**What needs to be done:** Rewrite the data from the line with "Describe the element at coordinates (594, 352)" through the end of the data, swapping "screenshot" for "screen capture" and keeping everything else unchanged.

Information provided section start

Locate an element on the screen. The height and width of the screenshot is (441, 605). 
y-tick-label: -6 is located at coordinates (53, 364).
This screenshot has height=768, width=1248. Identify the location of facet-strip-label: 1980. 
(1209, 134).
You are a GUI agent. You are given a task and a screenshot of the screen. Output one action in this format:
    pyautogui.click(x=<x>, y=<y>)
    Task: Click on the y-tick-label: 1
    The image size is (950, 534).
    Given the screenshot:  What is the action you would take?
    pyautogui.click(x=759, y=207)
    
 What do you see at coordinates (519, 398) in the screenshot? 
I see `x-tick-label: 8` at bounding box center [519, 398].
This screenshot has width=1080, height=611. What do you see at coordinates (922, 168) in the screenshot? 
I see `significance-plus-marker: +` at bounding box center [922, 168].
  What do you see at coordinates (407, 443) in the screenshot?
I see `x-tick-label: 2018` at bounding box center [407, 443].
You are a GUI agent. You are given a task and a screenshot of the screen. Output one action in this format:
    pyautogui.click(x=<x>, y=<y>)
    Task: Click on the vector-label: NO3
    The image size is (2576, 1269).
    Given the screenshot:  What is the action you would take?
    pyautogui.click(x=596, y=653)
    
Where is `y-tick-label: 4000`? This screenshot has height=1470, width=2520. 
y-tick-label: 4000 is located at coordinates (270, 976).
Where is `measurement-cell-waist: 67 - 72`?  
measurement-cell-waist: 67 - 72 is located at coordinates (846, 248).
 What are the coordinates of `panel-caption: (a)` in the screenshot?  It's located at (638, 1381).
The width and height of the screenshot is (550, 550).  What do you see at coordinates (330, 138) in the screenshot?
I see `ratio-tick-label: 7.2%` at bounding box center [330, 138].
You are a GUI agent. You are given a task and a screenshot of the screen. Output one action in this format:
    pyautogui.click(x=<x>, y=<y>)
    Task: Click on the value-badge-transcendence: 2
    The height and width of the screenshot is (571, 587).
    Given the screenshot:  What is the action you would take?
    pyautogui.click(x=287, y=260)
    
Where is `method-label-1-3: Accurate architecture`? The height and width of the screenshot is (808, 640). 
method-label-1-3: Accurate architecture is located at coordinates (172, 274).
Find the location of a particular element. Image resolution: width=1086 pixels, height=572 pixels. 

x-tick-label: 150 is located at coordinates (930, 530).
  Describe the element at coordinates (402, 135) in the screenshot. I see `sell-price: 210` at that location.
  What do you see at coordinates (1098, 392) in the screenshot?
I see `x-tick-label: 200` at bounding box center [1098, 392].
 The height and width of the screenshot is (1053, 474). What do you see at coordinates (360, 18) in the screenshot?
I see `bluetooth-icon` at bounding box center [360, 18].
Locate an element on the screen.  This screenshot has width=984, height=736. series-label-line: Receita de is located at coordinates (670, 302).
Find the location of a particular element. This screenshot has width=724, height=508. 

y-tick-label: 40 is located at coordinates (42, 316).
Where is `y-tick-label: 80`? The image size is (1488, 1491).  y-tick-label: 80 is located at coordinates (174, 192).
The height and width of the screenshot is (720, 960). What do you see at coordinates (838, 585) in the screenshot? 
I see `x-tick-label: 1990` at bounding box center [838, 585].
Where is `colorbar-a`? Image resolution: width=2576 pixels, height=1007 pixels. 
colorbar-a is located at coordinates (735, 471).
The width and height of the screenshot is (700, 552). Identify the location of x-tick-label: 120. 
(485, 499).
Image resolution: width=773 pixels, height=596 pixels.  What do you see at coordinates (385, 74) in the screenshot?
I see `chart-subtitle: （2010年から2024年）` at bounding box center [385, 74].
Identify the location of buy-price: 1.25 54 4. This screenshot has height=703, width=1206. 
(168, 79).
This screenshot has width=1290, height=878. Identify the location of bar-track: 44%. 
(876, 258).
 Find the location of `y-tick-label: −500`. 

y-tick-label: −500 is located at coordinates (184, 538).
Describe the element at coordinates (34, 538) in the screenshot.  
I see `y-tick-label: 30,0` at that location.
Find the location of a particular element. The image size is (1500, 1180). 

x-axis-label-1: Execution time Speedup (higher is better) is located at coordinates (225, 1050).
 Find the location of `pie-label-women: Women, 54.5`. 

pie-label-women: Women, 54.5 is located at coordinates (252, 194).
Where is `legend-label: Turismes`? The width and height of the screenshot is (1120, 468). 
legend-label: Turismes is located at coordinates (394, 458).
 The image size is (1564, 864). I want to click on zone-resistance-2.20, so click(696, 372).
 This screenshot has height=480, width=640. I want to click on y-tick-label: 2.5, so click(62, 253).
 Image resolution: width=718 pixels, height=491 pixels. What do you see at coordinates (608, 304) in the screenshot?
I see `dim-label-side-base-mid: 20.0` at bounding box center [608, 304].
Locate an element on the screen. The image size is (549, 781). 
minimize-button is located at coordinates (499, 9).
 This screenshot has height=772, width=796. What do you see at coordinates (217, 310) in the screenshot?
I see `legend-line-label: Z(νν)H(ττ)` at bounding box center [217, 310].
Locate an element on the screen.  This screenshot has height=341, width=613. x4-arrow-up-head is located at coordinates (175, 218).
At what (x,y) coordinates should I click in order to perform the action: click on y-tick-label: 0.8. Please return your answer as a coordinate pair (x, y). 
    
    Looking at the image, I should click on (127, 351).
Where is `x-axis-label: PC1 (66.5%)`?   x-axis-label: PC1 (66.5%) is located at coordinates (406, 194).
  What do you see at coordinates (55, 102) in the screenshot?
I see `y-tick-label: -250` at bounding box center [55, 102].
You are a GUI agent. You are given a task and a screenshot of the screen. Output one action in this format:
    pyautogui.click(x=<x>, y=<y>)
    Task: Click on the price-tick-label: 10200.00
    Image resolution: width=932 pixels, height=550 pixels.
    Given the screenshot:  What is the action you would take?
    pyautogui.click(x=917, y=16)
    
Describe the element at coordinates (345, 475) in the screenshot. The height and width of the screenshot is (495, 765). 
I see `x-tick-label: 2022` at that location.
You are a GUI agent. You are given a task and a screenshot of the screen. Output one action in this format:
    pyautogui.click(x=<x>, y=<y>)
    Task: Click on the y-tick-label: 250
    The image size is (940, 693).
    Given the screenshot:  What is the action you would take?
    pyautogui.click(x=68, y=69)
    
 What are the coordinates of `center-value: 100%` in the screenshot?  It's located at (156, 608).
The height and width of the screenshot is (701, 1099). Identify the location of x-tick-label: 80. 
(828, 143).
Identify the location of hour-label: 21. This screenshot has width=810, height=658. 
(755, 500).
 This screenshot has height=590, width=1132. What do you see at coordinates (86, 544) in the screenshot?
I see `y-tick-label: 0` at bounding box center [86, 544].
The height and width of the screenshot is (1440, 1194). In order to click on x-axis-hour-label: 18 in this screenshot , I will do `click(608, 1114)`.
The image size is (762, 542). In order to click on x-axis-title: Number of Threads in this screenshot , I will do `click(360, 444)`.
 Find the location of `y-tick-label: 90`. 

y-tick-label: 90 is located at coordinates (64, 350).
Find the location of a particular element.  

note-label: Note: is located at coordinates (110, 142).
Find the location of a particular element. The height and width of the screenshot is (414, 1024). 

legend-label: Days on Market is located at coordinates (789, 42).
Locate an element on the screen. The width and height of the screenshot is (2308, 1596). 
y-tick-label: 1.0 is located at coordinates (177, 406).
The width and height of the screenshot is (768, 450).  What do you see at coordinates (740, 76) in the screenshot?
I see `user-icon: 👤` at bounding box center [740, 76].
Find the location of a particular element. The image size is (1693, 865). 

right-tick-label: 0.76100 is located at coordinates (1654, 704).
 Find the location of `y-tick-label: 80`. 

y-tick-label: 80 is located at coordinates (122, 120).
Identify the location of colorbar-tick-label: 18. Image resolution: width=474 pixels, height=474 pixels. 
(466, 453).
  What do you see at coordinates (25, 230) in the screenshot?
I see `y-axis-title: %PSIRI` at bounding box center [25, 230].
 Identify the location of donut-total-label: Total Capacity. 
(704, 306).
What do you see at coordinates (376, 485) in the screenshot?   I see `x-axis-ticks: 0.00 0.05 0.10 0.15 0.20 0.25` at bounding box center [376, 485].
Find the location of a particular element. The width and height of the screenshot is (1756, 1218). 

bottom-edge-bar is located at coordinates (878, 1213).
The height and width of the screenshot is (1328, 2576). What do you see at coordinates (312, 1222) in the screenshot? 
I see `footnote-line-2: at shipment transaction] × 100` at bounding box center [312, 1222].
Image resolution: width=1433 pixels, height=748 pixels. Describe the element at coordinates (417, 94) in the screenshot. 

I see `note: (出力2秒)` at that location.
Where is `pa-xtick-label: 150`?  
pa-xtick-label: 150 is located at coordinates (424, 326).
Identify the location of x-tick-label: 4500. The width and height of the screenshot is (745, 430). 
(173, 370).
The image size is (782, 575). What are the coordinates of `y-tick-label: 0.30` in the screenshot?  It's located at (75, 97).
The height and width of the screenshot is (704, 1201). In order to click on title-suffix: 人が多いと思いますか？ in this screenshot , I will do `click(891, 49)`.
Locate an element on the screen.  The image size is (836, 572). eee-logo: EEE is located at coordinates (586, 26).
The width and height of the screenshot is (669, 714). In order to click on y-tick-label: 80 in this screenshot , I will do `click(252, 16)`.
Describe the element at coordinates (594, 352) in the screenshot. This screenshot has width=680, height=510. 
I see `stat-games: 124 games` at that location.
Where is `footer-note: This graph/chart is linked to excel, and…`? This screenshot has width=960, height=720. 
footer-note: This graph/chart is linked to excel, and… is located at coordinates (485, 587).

Information provided section end

**Response to the task:**
Describe the element at coordinates (594, 352) in the screen capture. This screen capture has width=680, height=510. 
I see `stat-games: 124 games` at that location.
Where is `footer-note: This graph/chart is linked to excel, and…`? This screen capture has width=960, height=720. 
footer-note: This graph/chart is linked to excel, and… is located at coordinates (485, 587).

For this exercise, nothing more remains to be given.